As a response to the traumatic event, the
individual develops dissociative symptoms.
Individuals with Acute Stress Disorder have a
decrease in emotional responsiveness, often
finding it difficult or impossible to experience
pleasure in previously enjoyable activities, and
frequently feel guilty about pursuing usual life
tasks.
A person with Acute Stress Disorder may
experience difficulty concentrating, feel
detached from their bodies, experience the
world as unreal or dreamlike, or have
increasing difficulty recalling specific details of
the traumatic event (dissociative amnesia).
In addition, at least one symptom from each of
the symptom clusters required
for Posttraumatic Stress Disorder is present.

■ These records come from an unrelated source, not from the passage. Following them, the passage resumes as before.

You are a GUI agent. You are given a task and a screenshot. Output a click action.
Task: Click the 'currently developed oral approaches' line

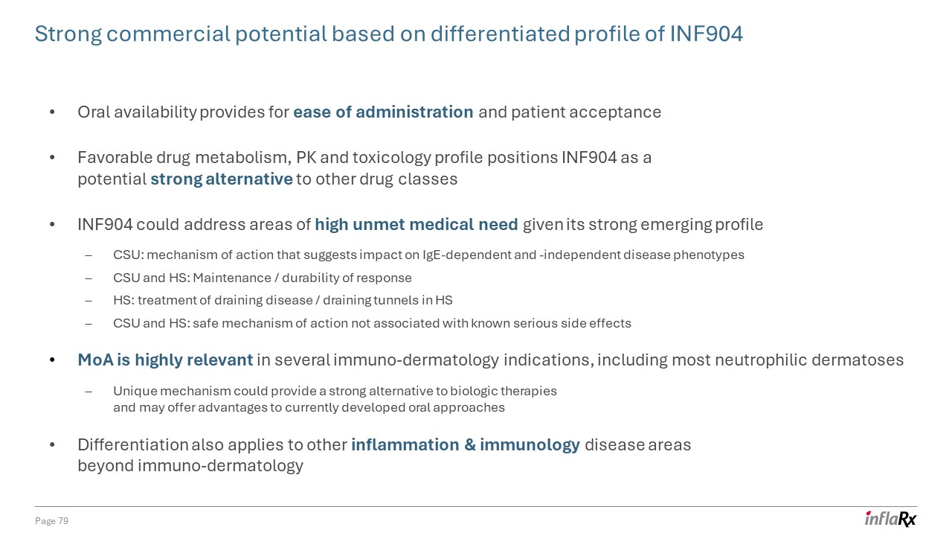309,408
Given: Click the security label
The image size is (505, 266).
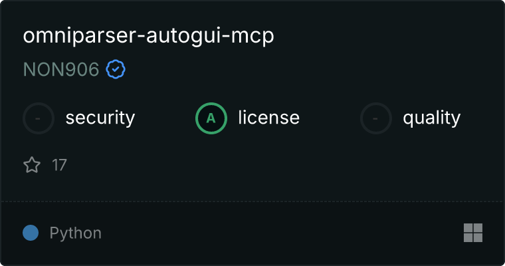Looking at the screenshot, I should (x=100, y=118).
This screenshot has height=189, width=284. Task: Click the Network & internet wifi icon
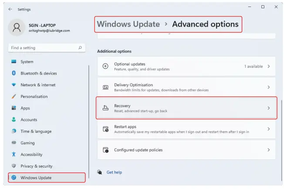click(14, 85)
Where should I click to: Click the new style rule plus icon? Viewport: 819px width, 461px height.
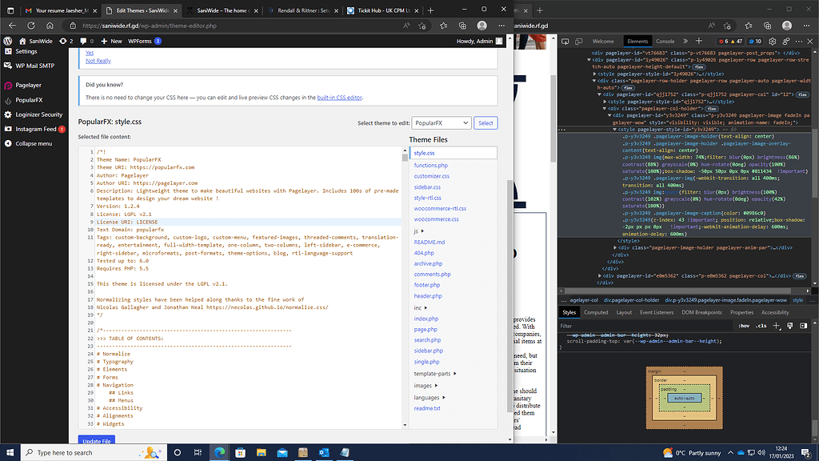tap(776, 325)
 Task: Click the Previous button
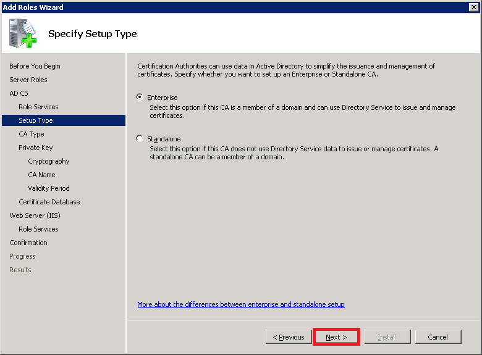(x=289, y=337)
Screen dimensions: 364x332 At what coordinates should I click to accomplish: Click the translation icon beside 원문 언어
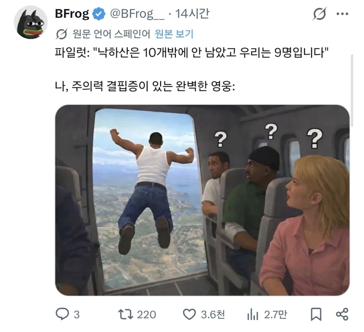tap(62, 34)
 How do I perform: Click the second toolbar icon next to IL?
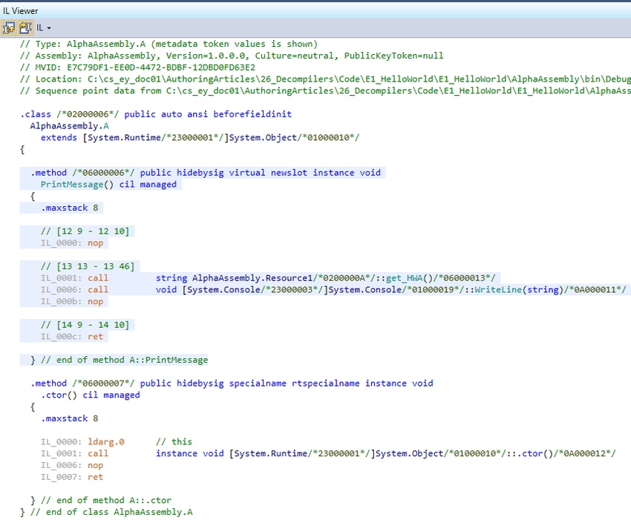click(24, 27)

First, the traumatic event is persistently
reexperienced (e.g., recurrent recollections,
images, thoughts, dreams, illusions, flashback
episodes, a sense of reliving the event, or
distress on exposure to reminders of the
event). Second, reminders of the trauma (e.g.,
places, people, activities) are avoided. Finally,
hyperarousal in response to stimuli reminiscent
of the trauma is present (e.g., difficulty
sleeping, irritability, poor concentration,
hypervigilance, an exaggerated startle
response, and motor restlessness).
Specific Symptoms of Acute Stress
Disorder:
Acute stress disorder is most often diagnosed
when an individual has been exposed to a
traumatic event in which both of the following
were present:
The person experienced, witnessed, or
was confronted with an event or events
that involved actual or threatened
death or serious injury, or a threat to
the physical integrity of self or others
The person's response involved intense
fear, helplessness, or horror
Either while experiencing or after experiencing
the distressing event, the individual has 3 or
more of the following dissociative symptoms:
A subjective sense of numbing,
detachment, or absence of emotional
responsiveness
A reduction in awareness of his or her
surroundings (e.g., "being in a daze")
Derealization
Depersonalization
Dissociative amnesia (i.e., inability to
recall an important aspect of the
trauma)
The traumatic event is persistently re-
experienced in at least one of the following
ways: recurrent images, thoughts, dreams,
illusions, flashback episodes, or a sense of
reliving the experience; or distress on
exposure to reminders of the traumatic event.
Acute stress disorder is also characterized by
significant avoidance of stimuli that arouse
recollections of the trauma (e.g., avoiding
thoughts, feelings, conversations, activities,
places, people). The person experiencing acute
stress disorder also has significant symptoms
of anxiety or increased arousal (e.g., difficulty
sleeping, irritability, poor concentration,
hypervigilance, exaggerated startle response,
motor restlessness).
For acute stress disorder to be diagnosed, the
problems noted above must cause clinically
significant distress or impairment in social,
occupational, or other important areas of
functioning or impairs the individual's ability to
pursue some necessary task, such as obtaining
necessary assistance or mobilizing personal
resources by telling family members about the
traumatic experience.
The disturbance in an acute stress disorder
must last for a minimum of 2 days and a
maximum of 4 weeks, and must occur within 4
weeks of the traumatic event. Symptoms also
can not be the result of substance use or abuse
(e.g., alcohol, drugs, medications), caused by
or an exacerbation of a general or preexisting
medical condition, and can not be better
explained by a a Brief Psychotic Disorder.